- [Required action]: Repeat back the listing below, word for word and in full.

----------------------------------------

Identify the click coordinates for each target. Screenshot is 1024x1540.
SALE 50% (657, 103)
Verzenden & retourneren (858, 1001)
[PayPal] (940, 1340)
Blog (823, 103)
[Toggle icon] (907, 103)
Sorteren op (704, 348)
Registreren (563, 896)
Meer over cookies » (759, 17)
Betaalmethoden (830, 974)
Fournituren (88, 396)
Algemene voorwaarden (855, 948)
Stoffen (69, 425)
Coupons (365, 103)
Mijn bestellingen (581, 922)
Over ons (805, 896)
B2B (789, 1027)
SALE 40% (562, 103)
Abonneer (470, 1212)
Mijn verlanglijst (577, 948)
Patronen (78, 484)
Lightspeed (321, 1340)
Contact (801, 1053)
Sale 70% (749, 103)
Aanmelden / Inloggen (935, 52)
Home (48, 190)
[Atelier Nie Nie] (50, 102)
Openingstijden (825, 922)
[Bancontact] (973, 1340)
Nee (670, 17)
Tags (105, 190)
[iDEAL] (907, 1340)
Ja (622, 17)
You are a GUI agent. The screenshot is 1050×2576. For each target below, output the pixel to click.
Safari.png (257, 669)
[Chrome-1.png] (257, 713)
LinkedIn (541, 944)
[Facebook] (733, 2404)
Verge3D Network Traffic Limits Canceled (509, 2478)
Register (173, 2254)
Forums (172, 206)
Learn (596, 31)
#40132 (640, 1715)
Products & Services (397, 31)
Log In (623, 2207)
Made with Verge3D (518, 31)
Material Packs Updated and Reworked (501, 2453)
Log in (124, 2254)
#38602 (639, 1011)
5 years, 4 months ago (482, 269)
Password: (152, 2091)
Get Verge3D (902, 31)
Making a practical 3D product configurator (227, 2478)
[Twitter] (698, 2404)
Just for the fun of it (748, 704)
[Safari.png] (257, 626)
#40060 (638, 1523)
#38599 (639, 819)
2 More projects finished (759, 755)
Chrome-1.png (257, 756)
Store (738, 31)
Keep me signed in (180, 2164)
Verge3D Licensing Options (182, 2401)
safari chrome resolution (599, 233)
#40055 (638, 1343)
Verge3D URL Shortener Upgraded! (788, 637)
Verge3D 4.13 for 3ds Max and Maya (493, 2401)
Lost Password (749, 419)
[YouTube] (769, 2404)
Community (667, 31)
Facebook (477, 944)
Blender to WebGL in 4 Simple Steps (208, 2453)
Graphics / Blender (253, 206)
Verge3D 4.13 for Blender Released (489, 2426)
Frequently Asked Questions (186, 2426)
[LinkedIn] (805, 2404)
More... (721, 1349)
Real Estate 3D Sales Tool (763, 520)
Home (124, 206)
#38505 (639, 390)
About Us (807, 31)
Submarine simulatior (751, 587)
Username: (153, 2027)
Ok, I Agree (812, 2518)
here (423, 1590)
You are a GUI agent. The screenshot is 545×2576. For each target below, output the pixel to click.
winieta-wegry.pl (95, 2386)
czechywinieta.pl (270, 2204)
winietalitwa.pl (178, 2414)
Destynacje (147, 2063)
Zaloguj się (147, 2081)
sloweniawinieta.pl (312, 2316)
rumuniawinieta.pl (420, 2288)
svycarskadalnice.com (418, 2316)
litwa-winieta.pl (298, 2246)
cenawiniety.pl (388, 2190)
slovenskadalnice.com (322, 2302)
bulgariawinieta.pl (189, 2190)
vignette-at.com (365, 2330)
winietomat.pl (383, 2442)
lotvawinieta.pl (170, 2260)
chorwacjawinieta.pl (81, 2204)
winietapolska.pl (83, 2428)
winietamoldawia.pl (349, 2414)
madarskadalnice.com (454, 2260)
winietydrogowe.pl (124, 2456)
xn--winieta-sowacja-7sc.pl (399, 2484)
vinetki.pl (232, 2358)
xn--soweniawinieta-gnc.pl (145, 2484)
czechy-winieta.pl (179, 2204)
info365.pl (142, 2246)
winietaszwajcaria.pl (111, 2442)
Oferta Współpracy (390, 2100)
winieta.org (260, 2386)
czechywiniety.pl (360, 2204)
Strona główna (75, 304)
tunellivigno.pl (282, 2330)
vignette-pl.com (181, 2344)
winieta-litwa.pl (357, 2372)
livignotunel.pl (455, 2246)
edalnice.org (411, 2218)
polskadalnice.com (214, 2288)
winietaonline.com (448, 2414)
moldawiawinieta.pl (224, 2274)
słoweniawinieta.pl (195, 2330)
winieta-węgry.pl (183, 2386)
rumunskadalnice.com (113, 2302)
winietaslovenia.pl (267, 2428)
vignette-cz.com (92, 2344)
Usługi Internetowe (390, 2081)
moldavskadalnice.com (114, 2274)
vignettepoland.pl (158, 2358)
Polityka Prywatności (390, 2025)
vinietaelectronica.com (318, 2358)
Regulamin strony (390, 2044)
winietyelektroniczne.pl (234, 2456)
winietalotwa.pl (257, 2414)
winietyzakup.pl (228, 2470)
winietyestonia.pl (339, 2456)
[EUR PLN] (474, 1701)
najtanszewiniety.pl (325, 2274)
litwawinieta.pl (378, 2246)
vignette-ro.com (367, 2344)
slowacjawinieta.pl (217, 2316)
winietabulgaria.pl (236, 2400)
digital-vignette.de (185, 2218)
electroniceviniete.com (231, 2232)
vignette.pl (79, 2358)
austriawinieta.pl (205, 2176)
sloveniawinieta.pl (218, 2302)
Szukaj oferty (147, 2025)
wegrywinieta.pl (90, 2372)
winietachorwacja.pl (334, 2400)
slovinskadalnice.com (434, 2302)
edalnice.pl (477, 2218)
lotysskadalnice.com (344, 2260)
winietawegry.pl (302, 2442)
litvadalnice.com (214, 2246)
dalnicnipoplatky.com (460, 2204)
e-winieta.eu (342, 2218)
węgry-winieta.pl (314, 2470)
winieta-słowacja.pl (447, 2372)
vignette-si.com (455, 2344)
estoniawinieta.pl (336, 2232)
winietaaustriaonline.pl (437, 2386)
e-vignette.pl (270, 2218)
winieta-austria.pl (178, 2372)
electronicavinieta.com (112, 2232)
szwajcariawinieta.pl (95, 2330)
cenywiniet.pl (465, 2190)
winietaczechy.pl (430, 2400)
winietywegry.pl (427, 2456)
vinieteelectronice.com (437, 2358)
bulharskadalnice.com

----------------------------------------

- [Exercise response]:
Identify the click coordinates for each target. Screenshot is 1024x1540.
SALE 50% (657, 103)
Verzenden & retourneren (858, 1001)
[PayPal] (940, 1340)
Blog (823, 103)
[Toggle icon] (907, 103)
Sorteren op (704, 348)
Registreren (563, 896)
Meer over cookies » (759, 17)
Betaalmethoden (830, 974)
Fournituren (88, 396)
Algemene voorwaarden (855, 948)
Stoffen (69, 425)
Coupons (365, 103)
Mijn bestellingen (581, 922)
Over ons (805, 896)
B2B (789, 1027)
SALE 40% (562, 103)
Abonneer (470, 1212)
Mijn verlanglijst (577, 948)
Patronen (78, 484)
Lightspeed (321, 1340)
Contact (801, 1053)
Sale 70% (749, 103)
Aanmelden / Inloggen (935, 52)
Home (48, 190)
[Atelier Nie Nie] (50, 102)
Openingstijden (825, 922)
[Bancontact] (973, 1340)
Nee (670, 17)
Tags (105, 190)
[iDEAL] (907, 1340)
Ja (622, 17)
You are a GUI agent. The screenshot is 1050×2576. For each target below, output the pixel to click.
Safari.png (257, 669)
[Chrome-1.png] (257, 713)
LinkedIn (541, 944)
[Facebook] (733, 2404)
Verge3D Network Traffic Limits Canceled (509, 2478)
Register (173, 2254)
Forums (172, 206)
Learn (596, 31)
#40132 (640, 1715)
Products & Services (397, 31)
Log In (623, 2207)
Made with Verge3D (518, 31)
Material Packs Updated and Reworked (501, 2453)
Log in (124, 2254)
#38602 (639, 1011)
5 years, 4 months ago (482, 269)
Password: (152, 2091)
Get Verge3D (902, 31)
Making a practical 3D product configurator (227, 2478)
[Twitter] (698, 2404)
Just for the fun of it (748, 704)
[Safari.png] (257, 626)
#40060 (638, 1523)
#38599 (639, 819)
2 More projects finished (759, 755)
Chrome-1.png (257, 756)
Store (738, 31)
Keep me signed in (180, 2164)
Verge3D Licensing Options (182, 2401)
safari chrome resolution (599, 233)
#40055 (638, 1343)
Verge3D URL Shortener Upgraded! (788, 637)
Verge3D 4.13 for 3ds Max and Maya (493, 2401)
Lost Password (749, 419)
[YouTube] (769, 2404)
Community (667, 31)
Facebook (477, 944)
Blender to WebGL in 4 Simple Steps (208, 2453)
Graphics / Blender (253, 206)
Verge3D 4.13 for Blender Released (489, 2426)
Frequently Asked Questions (186, 2426)
[LinkedIn] (805, 2404)
More... (721, 1349)
Real Estate 3D Sales Tool (763, 520)
Home (124, 206)
#38505 (639, 390)
About Us (807, 31)
Submarine simulatior (751, 587)
Username: (153, 2027)
Ok, I Agree (812, 2518)
here (423, 1590)
You are a GUI agent. The screenshot is 545×2576. For each target below, output the pixel to click.
winieta-wegry.pl (95, 2386)
czechywinieta.pl (270, 2204)
winietalitwa.pl (178, 2414)
Destynacje (147, 2063)
Zaloguj się (147, 2081)
sloweniawinieta.pl (312, 2316)
rumuniawinieta.pl (420, 2288)
svycarskadalnice.com (418, 2316)
litwa-winieta.pl (298, 2246)
cenawiniety.pl (388, 2190)
slovenskadalnice.com (322, 2302)
bulgariawinieta.pl (189, 2190)
vignette-at.com (365, 2330)
winietomat.pl (383, 2442)
lotvawinieta.pl (170, 2260)
chorwacjawinieta.pl (81, 2204)
winietapolska.pl (83, 2428)
winietamoldawia.pl (349, 2414)
madarskadalnice.com (454, 2260)
winietydrogowe.pl (124, 2456)
xn--winieta-sowacja-7sc.pl (399, 2484)
vinetki.pl (232, 2358)
xn--soweniawinieta-gnc.pl (145, 2484)
czechy-winieta.pl (179, 2204)
info365.pl (142, 2246)
winietaszwajcaria.pl (111, 2442)
Oferta Współpracy (390, 2100)
winieta.org (260, 2386)
czechywiniety.pl (360, 2204)
Strona główna (75, 304)
tunellivigno.pl (282, 2330)
vignette-pl.com (181, 2344)
winieta-litwa.pl (357, 2372)
livignotunel.pl (455, 2246)
edalnice.org (411, 2218)
polskadalnice.com (214, 2288)
winietaonline.com (448, 2414)
moldawiawinieta.pl (224, 2274)
słoweniawinieta.pl (195, 2330)
winieta-węgry.pl (183, 2386)
rumunskadalnice.com (113, 2302)
winietaslovenia.pl (267, 2428)
vignette-cz.com (92, 2344)
Usługi Internetowe (390, 2081)
moldavskadalnice.com (114, 2274)
vignettepoland.pl (158, 2358)
Polityka Prywatności (390, 2025)
vinietaelectronica.com (318, 2358)
Regulamin strony (390, 2044)
winietyelektroniczne.pl (234, 2456)
winietalotwa.pl (257, 2414)
winietyzakup.pl (228, 2470)
winietyestonia.pl (339, 2456)
[EUR PLN] (474, 1701)
najtanszewiniety.pl (325, 2274)
litwawinieta.pl (378, 2246)
vignette-ro.com (367, 2344)
slowacjawinieta.pl (217, 2316)
winietabulgaria.pl (236, 2400)
digital-vignette.de (185, 2218)
electroniceviniete.com (231, 2232)
vignette.pl (79, 2358)
austriawinieta.pl (205, 2176)
sloveniawinieta.pl (218, 2302)
Szukaj oferty (147, 2025)
wegrywinieta.pl (90, 2372)
winietachorwacja.pl (334, 2400)
slovinskadalnice.com (434, 2302)
edalnice.pl (477, 2218)
lotysskadalnice.com (344, 2260)
winietawegry.pl (302, 2442)
litvadalnice.com (214, 2246)
dalnicnipoplatky.com (460, 2204)
e-winieta.eu (342, 2218)
węgry-winieta.pl (314, 2470)
winieta-słowacja.pl (447, 2372)
vignette-si.com (455, 2344)
estoniawinieta.pl (336, 2232)
winietaaustriaonline.pl (437, 2386)
e-vignette.pl (270, 2218)
winieta-austria.pl (178, 2372)
electronicavinieta.com (112, 2232)
szwajcariawinieta.pl (95, 2330)
cenywiniet.pl (465, 2190)
winietaczechy.pl (430, 2400)
winietywegry.pl (427, 2456)
vinieteelectronice.com (437, 2358)
bulharskadalnice.com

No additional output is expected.